Karanlığa, zorbalığa, baskıya karşı direniş İran rejiminin sonunu getirebilir.
Dünyada bunun pek çok örneği var.
İran’da sürdürülen mücadelenin en hassas noktası şu:
İç dinamiklerle yürütülen eylemlere dışarıdan bir el uzanırsa İran’ın geleceği tehlikeye girer.
Batı, on yıllardan beri İran’la “parmak çekiyor.”
İç karışıklık, ABD’nin Genişletilmiş Büyük Ortadoğu Projesi için bulunmaz bir fırsat.
Sokak gösterileri, örgütlü bir yapıya bürünmez, Batı’nın kirli eliyle el sıkışırsa vay İran’ın başına!...
Geniş coğrafyası, jeopolitik durumu ve petrolüyle İran, emperyalizmin iştahını kabartıyor yıllardan beri.
Geçtiğimiz yüzyılın başında da benzer uygulamalar yaşandı İran’da.
Muhammed Musaddık, demokratik seçimlerle iktidara gelmiş ve halkın istekleri doğrultusunda petrolü millileştirmiş, gerçekleştirmeye çalıştığı reformlarla ülkede demokrasinin önünü açmaya çalışmıştı.
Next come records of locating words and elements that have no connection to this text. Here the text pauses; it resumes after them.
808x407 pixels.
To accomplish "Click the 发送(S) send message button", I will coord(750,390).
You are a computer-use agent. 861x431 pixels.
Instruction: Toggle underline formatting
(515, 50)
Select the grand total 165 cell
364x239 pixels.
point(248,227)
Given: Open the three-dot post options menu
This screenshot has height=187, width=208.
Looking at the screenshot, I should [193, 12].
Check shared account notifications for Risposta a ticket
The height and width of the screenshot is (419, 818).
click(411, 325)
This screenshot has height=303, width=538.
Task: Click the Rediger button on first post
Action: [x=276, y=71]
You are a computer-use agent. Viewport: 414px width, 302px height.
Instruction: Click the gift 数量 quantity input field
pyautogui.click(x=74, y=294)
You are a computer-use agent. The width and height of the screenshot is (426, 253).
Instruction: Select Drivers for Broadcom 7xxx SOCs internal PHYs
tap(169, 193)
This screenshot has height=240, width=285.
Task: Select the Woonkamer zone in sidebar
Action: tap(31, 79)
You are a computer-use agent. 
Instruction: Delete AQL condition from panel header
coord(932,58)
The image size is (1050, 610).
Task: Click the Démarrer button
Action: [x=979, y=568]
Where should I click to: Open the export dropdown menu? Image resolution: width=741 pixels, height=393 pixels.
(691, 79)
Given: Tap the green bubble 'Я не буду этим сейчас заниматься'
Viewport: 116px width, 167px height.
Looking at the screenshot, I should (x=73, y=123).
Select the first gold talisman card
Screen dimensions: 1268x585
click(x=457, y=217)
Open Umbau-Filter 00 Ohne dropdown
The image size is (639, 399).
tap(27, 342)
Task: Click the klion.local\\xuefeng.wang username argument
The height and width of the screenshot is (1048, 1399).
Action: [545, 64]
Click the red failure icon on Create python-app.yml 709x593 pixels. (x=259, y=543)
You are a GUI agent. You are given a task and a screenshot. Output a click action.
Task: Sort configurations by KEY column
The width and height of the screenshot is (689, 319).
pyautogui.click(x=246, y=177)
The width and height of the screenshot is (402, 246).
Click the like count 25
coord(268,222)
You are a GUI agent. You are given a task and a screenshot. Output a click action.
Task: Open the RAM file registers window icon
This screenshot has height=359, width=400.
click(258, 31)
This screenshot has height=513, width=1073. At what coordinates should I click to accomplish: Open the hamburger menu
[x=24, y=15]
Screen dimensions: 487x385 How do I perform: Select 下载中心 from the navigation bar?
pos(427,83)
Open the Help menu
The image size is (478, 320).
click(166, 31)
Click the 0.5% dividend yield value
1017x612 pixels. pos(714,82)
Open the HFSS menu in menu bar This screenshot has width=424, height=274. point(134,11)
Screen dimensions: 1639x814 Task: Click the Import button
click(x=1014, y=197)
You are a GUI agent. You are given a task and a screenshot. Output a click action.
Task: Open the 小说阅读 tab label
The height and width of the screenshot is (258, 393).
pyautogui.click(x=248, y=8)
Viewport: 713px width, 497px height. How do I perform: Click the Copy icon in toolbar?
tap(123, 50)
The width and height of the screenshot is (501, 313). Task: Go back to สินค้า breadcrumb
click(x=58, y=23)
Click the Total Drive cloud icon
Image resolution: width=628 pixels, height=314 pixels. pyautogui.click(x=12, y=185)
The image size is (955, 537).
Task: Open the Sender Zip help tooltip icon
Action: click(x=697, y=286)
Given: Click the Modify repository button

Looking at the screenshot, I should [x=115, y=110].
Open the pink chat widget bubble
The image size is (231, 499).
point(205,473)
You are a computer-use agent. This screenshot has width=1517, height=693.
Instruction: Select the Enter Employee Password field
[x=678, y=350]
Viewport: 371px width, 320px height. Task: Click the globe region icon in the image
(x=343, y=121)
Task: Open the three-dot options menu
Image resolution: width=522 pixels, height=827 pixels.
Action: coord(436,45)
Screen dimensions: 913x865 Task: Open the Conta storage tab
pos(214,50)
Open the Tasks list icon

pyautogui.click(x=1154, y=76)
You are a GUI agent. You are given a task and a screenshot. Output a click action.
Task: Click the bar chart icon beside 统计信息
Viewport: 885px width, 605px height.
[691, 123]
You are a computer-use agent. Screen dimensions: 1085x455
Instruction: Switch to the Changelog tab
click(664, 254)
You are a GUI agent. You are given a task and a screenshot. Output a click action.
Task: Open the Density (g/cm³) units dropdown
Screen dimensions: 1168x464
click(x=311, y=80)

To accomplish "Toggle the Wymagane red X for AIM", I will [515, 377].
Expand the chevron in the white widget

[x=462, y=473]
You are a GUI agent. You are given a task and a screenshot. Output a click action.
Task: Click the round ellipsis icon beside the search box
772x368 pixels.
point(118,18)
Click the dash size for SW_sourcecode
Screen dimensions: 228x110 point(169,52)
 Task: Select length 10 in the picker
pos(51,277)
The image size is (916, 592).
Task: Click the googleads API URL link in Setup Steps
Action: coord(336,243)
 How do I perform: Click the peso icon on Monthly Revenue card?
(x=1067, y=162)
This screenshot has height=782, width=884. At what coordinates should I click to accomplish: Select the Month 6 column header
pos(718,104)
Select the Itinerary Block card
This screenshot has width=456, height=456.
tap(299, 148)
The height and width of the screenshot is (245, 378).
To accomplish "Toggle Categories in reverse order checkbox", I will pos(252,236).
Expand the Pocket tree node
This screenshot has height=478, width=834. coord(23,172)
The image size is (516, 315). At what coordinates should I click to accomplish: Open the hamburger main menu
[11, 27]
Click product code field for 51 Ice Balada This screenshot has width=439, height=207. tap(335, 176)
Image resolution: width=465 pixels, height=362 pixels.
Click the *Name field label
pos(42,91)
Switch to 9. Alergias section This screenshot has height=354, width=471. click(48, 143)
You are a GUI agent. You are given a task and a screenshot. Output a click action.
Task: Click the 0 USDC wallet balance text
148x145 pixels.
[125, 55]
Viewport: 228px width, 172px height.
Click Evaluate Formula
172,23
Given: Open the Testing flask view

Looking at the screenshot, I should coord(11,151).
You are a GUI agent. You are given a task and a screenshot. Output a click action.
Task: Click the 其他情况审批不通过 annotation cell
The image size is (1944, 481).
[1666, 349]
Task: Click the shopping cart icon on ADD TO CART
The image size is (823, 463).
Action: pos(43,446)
İngiltere ve Amerika Birleşik Devletleri, Musaddık hükümetini kendi çıkarlarını zedelediği için askeri bir darbe ile devirmekten çekinmemişti.
Batı’nın “insan hakları, temel hak ve özgürlükler…” söylemleri, kendi çıkarlarına zarar gelmediği sürece geçerlidir.
Yoksa!...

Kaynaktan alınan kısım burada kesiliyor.